Stored data entries:
# # # #
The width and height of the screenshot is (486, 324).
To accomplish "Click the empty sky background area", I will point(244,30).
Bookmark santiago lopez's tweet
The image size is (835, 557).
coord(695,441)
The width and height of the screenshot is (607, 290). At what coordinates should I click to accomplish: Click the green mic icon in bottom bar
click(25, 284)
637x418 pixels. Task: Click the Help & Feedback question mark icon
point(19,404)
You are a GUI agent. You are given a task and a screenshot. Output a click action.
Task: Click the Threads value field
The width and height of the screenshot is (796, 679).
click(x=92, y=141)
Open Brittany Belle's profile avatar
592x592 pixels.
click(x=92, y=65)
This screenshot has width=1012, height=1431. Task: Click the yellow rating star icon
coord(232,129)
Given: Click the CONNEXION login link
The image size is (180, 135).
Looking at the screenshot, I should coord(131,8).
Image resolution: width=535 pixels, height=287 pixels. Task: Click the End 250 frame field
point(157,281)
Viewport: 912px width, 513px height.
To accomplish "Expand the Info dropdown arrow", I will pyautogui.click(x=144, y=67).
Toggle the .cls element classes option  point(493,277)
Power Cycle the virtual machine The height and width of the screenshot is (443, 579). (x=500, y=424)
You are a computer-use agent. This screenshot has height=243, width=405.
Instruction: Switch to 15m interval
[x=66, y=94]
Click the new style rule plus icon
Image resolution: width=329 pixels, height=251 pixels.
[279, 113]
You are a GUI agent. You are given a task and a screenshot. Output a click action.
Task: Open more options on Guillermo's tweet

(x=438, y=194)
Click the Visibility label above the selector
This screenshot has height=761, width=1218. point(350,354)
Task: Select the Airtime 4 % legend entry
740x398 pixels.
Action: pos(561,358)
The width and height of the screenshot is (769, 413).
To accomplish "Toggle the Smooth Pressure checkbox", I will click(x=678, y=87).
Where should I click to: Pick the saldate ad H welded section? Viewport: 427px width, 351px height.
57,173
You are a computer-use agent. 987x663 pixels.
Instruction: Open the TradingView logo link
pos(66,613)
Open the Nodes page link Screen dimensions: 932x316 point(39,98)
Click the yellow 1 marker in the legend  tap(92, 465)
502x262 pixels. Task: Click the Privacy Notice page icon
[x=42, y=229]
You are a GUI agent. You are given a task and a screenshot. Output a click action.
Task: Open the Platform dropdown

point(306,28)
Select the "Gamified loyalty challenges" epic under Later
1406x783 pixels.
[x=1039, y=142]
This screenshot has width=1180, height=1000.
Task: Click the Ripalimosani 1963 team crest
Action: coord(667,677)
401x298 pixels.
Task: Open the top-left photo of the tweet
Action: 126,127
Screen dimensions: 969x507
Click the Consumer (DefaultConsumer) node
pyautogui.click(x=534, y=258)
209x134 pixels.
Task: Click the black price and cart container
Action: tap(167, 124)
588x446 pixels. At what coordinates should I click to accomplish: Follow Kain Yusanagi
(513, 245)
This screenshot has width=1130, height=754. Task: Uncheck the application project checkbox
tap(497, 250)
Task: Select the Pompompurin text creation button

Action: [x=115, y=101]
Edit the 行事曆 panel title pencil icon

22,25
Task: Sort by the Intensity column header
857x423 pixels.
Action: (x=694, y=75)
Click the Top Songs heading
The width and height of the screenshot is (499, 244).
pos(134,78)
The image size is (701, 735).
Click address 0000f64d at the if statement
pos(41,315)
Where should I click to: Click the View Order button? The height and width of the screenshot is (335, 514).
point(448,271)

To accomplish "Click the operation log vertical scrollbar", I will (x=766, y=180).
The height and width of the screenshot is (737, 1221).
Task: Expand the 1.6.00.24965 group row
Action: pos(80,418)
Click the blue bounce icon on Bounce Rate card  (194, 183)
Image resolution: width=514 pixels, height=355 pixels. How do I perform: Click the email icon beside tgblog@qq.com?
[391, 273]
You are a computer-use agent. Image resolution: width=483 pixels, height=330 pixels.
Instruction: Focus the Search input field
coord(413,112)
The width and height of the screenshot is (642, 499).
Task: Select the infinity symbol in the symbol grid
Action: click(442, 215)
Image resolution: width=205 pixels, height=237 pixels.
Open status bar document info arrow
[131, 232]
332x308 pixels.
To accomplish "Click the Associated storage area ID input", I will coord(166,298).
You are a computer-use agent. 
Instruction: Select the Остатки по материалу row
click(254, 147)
# # # #
[Problem] Reproduce the data in its entirety. Keep every character unchanged.

[Output]
The width and height of the screenshot is (486, 324).
To accomplish "Click the empty sky background area", I will point(244,30).
Bookmark santiago lopez's tweet
The image size is (835, 557).
coord(695,441)
The width and height of the screenshot is (607, 290). At what coordinates should I click to accomplish: Click the green mic icon in bottom bar
click(25, 284)
637x418 pixels. Task: Click the Help & Feedback question mark icon
point(19,404)
You are a GUI agent. You are given a task and a screenshot. Output a click action.
Task: Click the Threads value field
The width and height of the screenshot is (796, 679).
click(x=92, y=141)
Open Brittany Belle's profile avatar
592x592 pixels.
click(x=92, y=65)
This screenshot has width=1012, height=1431. Task: Click the yellow rating star icon
coord(232,129)
Given: Click the CONNEXION login link
The image size is (180, 135).
Looking at the screenshot, I should coord(131,8).
Image resolution: width=535 pixels, height=287 pixels. Task: Click the End 250 frame field
point(157,281)
Viewport: 912px width, 513px height.
To accomplish "Expand the Info dropdown arrow", I will pyautogui.click(x=144, y=67).
Toggle the .cls element classes option  point(493,277)
Power Cycle the virtual machine The height and width of the screenshot is (443, 579). (x=500, y=424)
You are a computer-use agent. This screenshot has height=243, width=405.
Instruction: Switch to 15m interval
[x=66, y=94]
Click the new style rule plus icon
Image resolution: width=329 pixels, height=251 pixels.
[279, 113]
You are a GUI agent. You are given a task and a screenshot. Output a click action.
Task: Open more options on Guillermo's tweet

(x=438, y=194)
Click the Visibility label above the selector
This screenshot has height=761, width=1218. point(350,354)
Task: Select the Airtime 4 % legend entry
740x398 pixels.
Action: pos(561,358)
The width and height of the screenshot is (769, 413).
To accomplish "Toggle the Smooth Pressure checkbox", I will click(x=678, y=87).
Where should I click to: Pick the saldate ad H welded section? Viewport: 427px width, 351px height.
57,173
You are a computer-use agent. 987x663 pixels.
Instruction: Open the TradingView logo link
pos(66,613)
Open the Nodes page link Screen dimensions: 932x316 point(39,98)
Click the yellow 1 marker in the legend  tap(92, 465)
502x262 pixels. Task: Click the Privacy Notice page icon
[x=42, y=229]
You are a GUI agent. You are given a task and a screenshot. Output a click action.
Task: Open the Platform dropdown

point(306,28)
Select the "Gamified loyalty challenges" epic under Later
1406x783 pixels.
[x=1039, y=142]
This screenshot has width=1180, height=1000.
Task: Click the Ripalimosani 1963 team crest
Action: coord(667,677)
401x298 pixels.
Task: Open the top-left photo of the tweet
Action: 126,127
Screen dimensions: 969x507
Click the Consumer (DefaultConsumer) node
pyautogui.click(x=534, y=258)
209x134 pixels.
Task: Click the black price and cart container
Action: tap(167, 124)
588x446 pixels. At what coordinates should I click to accomplish: Follow Kain Yusanagi
(513, 245)
This screenshot has width=1130, height=754. Task: Uncheck the application project checkbox
tap(497, 250)
Task: Select the Pompompurin text creation button

Action: [x=115, y=101]
Edit the 行事曆 panel title pencil icon

22,25
Task: Sort by the Intensity column header
857x423 pixels.
Action: (x=694, y=75)
Click the Top Songs heading
The width and height of the screenshot is (499, 244).
pos(134,78)
The image size is (701, 735).
Click address 0000f64d at the if statement
pos(41,315)
Where should I click to: Click the View Order button? The height and width of the screenshot is (335, 514).
point(448,271)

To accomplish "Click the operation log vertical scrollbar", I will (x=766, y=180).
The height and width of the screenshot is (737, 1221).
Task: Expand the 1.6.00.24965 group row
Action: pos(80,418)
Click the blue bounce icon on Bounce Rate card  (194, 183)
Image resolution: width=514 pixels, height=355 pixels. How do I perform: Click the email icon beside tgblog@qq.com?
[391, 273]
You are a computer-use agent. Image resolution: width=483 pixels, height=330 pixels.
Instruction: Focus the Search input field
coord(413,112)
The width and height of the screenshot is (642, 499).
Task: Select the infinity symbol in the symbol grid
Action: click(442, 215)
Image resolution: width=205 pixels, height=237 pixels.
Open status bar document info arrow
[131, 232]
332x308 pixels.
To accomplish "Click the Associated storage area ID input", I will coord(166,298).
You are a computer-use agent. 
Instruction: Select the Остатки по материалу row
click(254, 147)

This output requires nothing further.